Over the course of our lives many of us will have gotten into arguments with friends, family or loved ones which goes somewhat along the lines of:

“You are not thinking, can you hear yourself? You need to stop being so hard headed and stubborn, and just listen to the facts. Can’t you just be a bit more reasonable!?”

Notice how we are quick to charge others of being irrational or unreasonable. However, we rarely look inwards at our own internal biases or lapses in thinking. Moreover, we tend to think that we are free from emotion and are able to make decisions on a purely rational or logical basis.

Perhaps, we even periodically ponder that if more people were to just overcome their passions and desires, and think with their head instead of their heart, we would all be better off.

An Old Debate: Reason vs Emotion

For centuries, philosophers have been debating whether reason or emotion was the dominant force in human decision making. Thinkers from Plato to Immanuel Kant praised the rational part of the mind while having contempt for our baser passions, drives and emotions.
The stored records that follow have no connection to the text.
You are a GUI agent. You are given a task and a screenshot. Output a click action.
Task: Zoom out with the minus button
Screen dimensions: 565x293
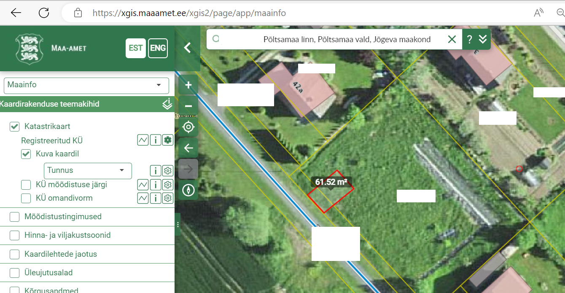point(188,106)
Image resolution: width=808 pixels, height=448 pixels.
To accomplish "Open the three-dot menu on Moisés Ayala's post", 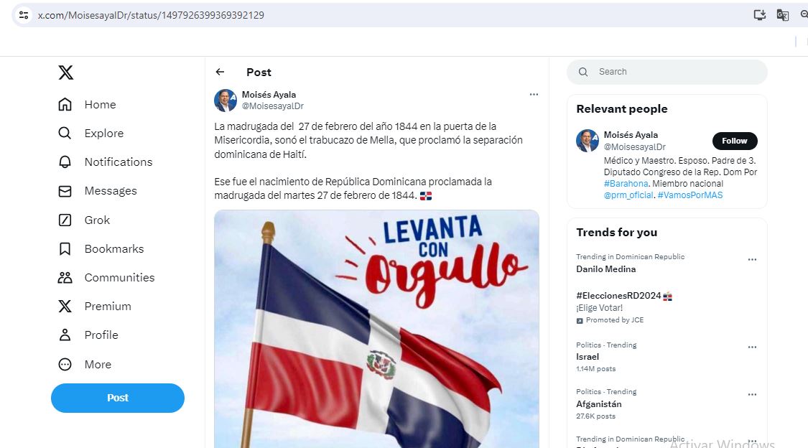I will 534,94.

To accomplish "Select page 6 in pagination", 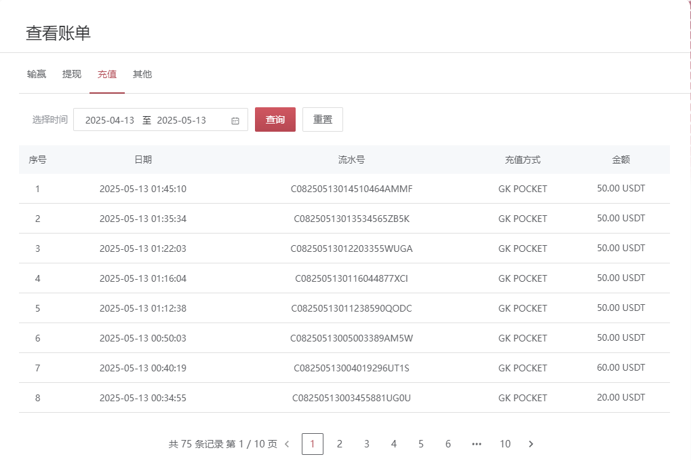I will click(448, 444).
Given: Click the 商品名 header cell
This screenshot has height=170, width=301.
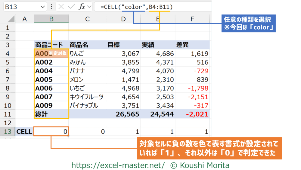Looking at the screenshot, I should [x=87, y=45].
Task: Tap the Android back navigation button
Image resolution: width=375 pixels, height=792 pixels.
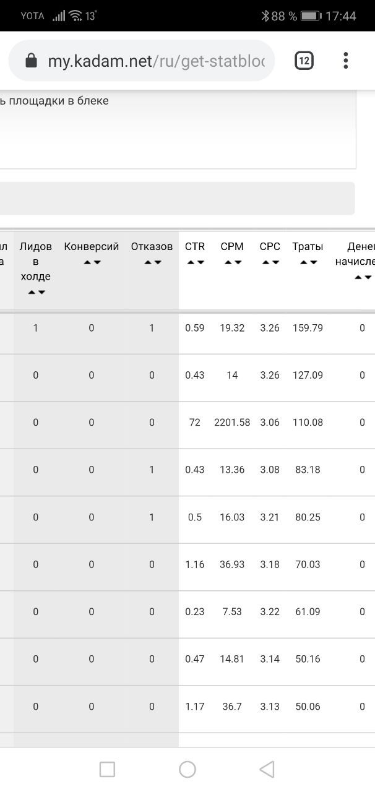Action: (267, 769)
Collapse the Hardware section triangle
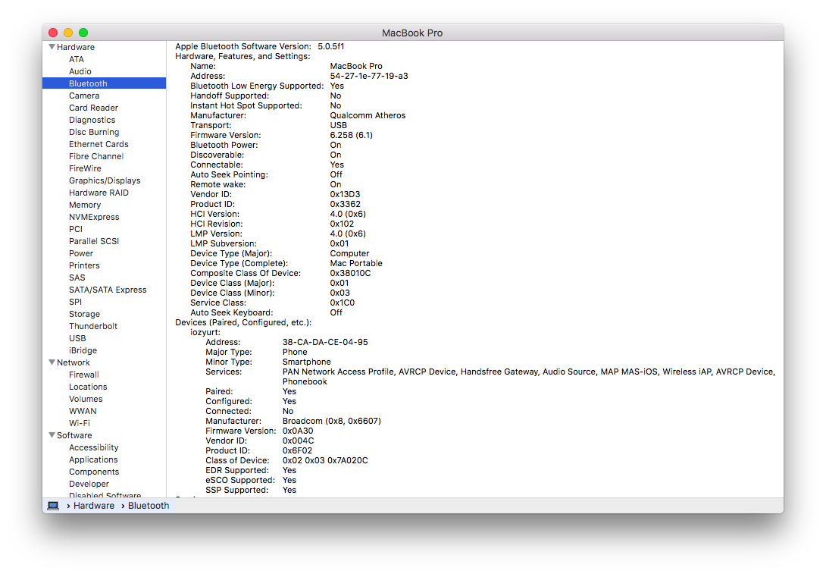Screen dimensions: 826x574 point(52,47)
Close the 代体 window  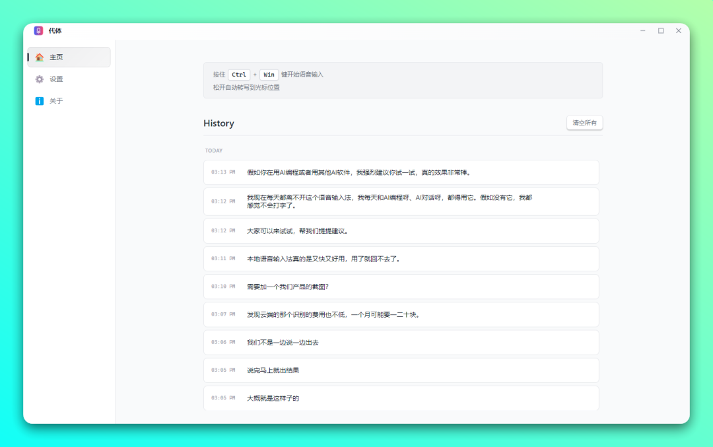point(678,30)
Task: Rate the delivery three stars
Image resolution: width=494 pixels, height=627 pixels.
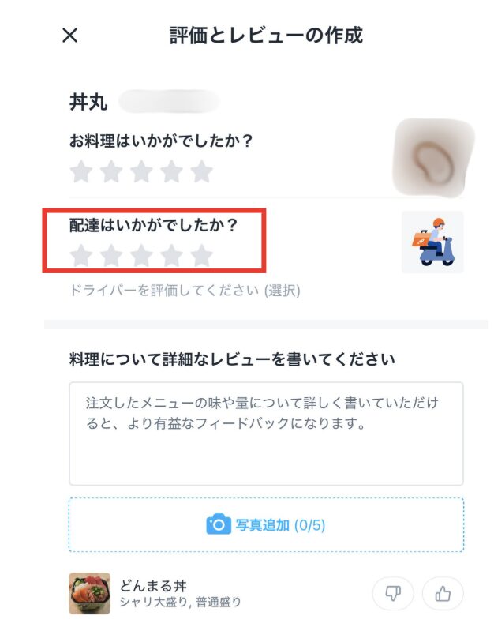Action: (x=141, y=256)
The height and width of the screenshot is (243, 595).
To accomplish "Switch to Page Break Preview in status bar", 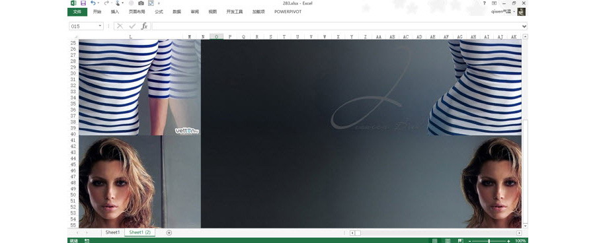I will coord(460,241).
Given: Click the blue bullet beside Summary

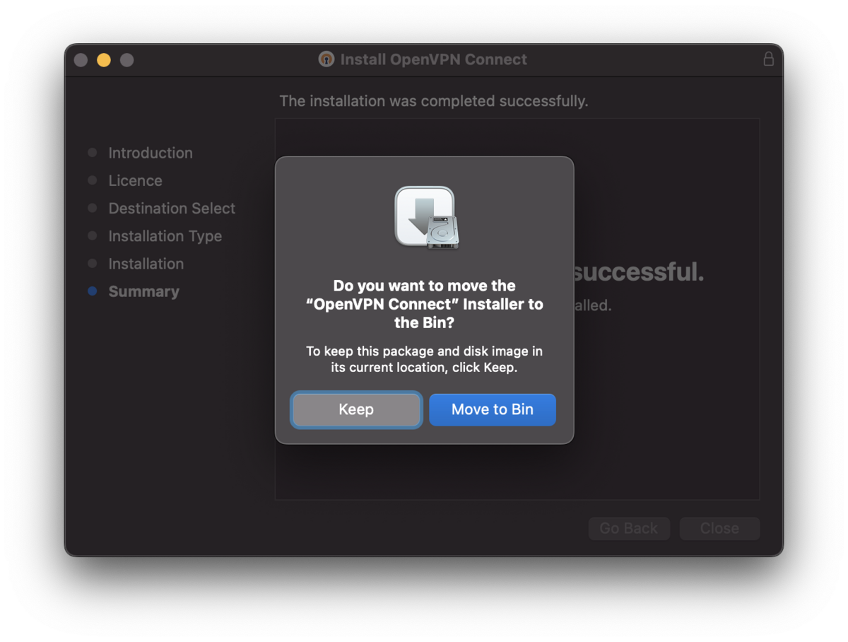Looking at the screenshot, I should 92,291.
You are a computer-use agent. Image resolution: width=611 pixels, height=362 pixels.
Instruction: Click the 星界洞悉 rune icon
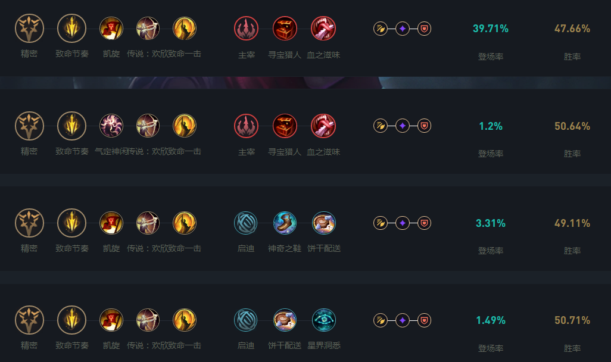click(324, 320)
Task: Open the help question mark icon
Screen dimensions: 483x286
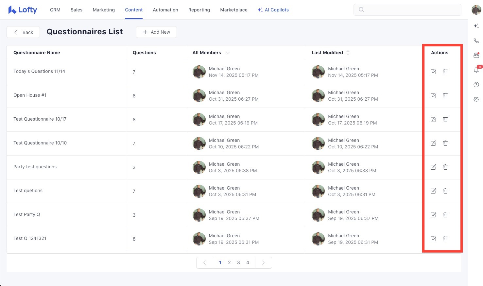Action: pos(476,85)
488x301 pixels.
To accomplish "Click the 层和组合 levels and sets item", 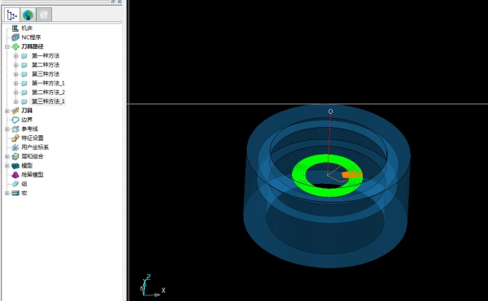I will pyautogui.click(x=33, y=156).
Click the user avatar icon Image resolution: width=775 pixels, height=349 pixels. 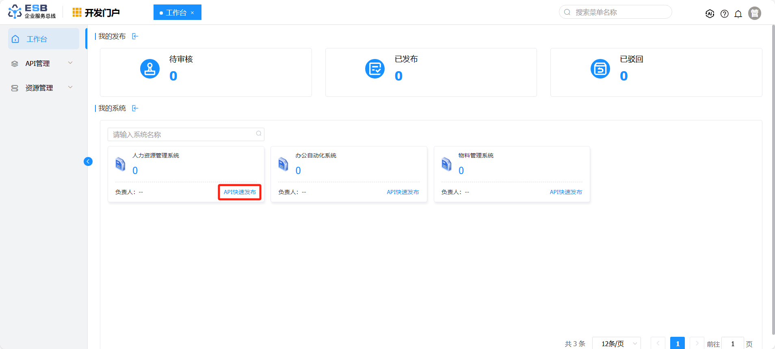coord(754,13)
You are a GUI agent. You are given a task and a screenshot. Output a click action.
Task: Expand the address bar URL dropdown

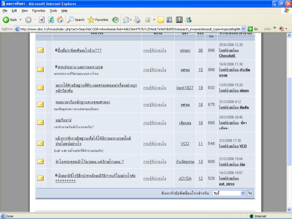(x=243, y=29)
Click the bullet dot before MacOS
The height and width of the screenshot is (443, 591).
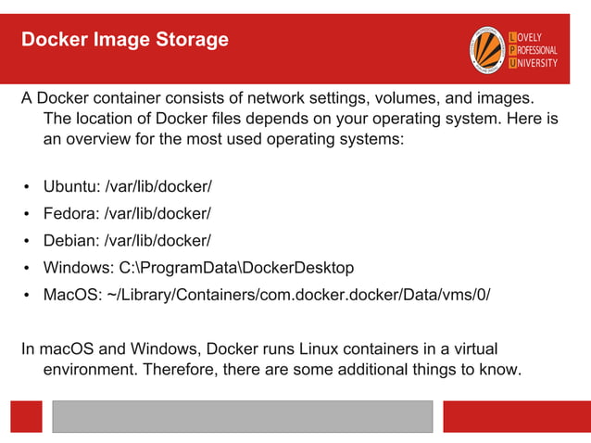click(x=26, y=296)
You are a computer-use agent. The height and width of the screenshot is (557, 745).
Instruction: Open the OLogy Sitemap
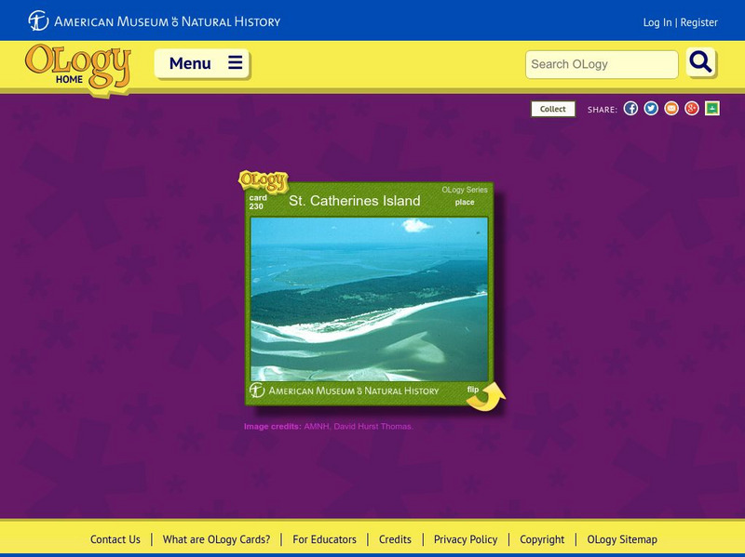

Others such as David Hume claimed that “reason is a slave to our passions.”

So, who was right in more accurately modelling human decision making?

Evidence from modern psychology points towards the latter view. Emotions come first, and reason is secondary. This makes sense if you think about the history of humanity from an evolutionary and developmental perspective. For hundreds of millions of years our ancestors deployed automatic processing and intuitive thinking to navigate the world around them. It was only when we began to develop and use language, around one million years ago, that we acquired the ability think in a systematic or logical way.  

In his book Thinking, Fast and Slow, Daniel Kahneman distinguishes between two different types of cognition – System 1 and System 2.

  • System 1 (Emotion): This is our intuitive judgements about events or our ‘gut feelings.’ It requires low effort and is automatic. Our minds often have the tendency to jump to conclusions without sufficient evidence.  We construct stories to justify our decisions based on the information we have and what is currently available to us. This makes us susceptible to a whole range of biases and heuristics. Kahneman uses the concept of ‘What You See is All Their Is’ to explain our ability to have overconfidence in the information already known to us rather than searching for alternative ideas or opinions. Similarly, we also are inclined towards confirmation bias which is the idea that we are more likely to accept new information which confirms our existing beliefs, and ignore evidence which contradicts our views. [1]
  • System 2 (Rationality): On the other hand, we also have another mode of cognition which is responsible for rational thinking. In contrast to our automatic intuitive judgements, deliberate logical thinking takes a lot more effort. It is slow and methodical. Activating System 2 thinking requires attention and focus. System 2 is capable of high-level abstract thinking, enabling us develop and test models and theories which help us better understand the world around us. 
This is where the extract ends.